En ce vendredi 1er mai, Kinshasa offre un visage inhabituel. Sur le boulevard du 30 Juin, habituellement saturé par un trafic dense et des embouteillages interminables, la circulation est d’une fluidité surprenante. Les taxis-bus roulent sans difficulté, et le chaos routier qui caractérise les grandes artères semble avoir cédé la place à une quiétude rare.
Dans plusieurs quartiers, le calme domine. La majorité des magasins et commerces ont baissé leurs rideaux, respectant cette journée chômée et payée dédiée aux travailleurs. La capitale marque ainsi une pause, offrant aux Kinois un moment de répit dans un quotidien souvent rythmé par l’agitation et la pression urbaine.

Mais cette accalmie n’est pas totale. Le Marché central de Kinshasa, communément appelé « Zando », fait figure d’exception. Si les boutiques formelles sont fermées, ses abords restent très animés. Vendeurs à la sauvette et petits commerçants occupent trottoirs et espaces environnants, maintenant une activité essentielle pour de nombreuses familles qui vivent au jour le jour.

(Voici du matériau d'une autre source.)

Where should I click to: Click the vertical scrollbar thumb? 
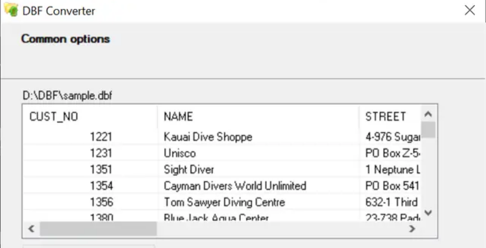coord(428,129)
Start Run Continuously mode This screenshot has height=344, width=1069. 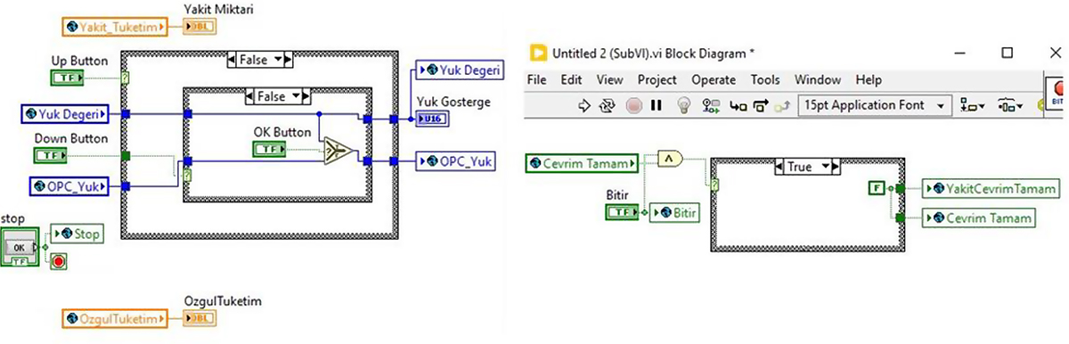coord(608,105)
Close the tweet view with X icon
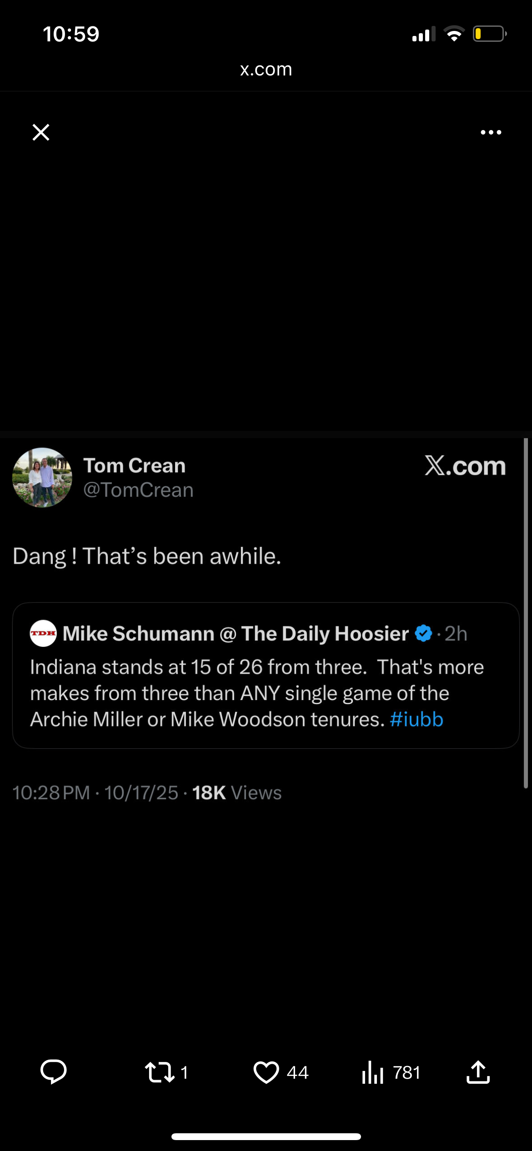Viewport: 532px width, 1151px height. 41,132
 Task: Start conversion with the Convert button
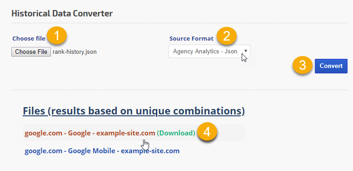(x=331, y=66)
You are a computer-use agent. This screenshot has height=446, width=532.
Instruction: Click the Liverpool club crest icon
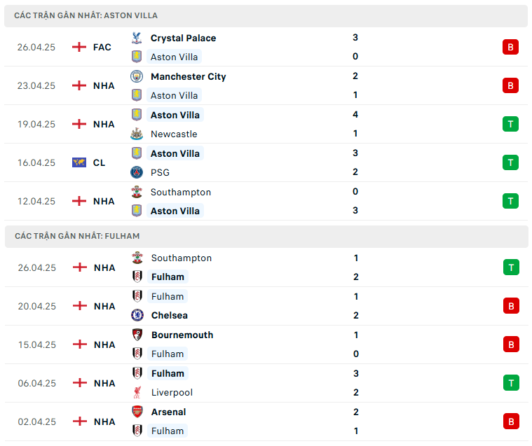tap(137, 392)
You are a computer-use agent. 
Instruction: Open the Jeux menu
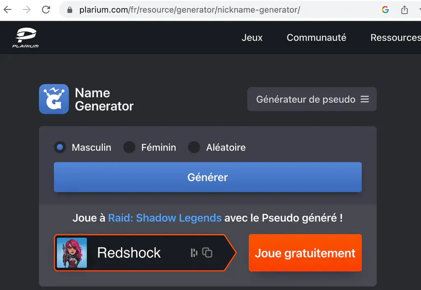pos(252,37)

Ce contraste entre les grandes artères apaisées et l’effervescence persistante des circuits informels illustre la réalité plurielle de Kinshasa. En ce jour férié, le travail formel s’interrompt, mais la débrouillardise, elle, ne s’arrête jamais.

Pour de nombreux habitants, cette ville sans embouteillages a presque des airs irréels. Une parenthèse rare, qui rappelle à quel point la pression du trafic façonne le quotidien. En ce jour de fête du travail, Kinshasa semble respirer autrement, invitant ses habitants à savourer un moment de calme inhabituel.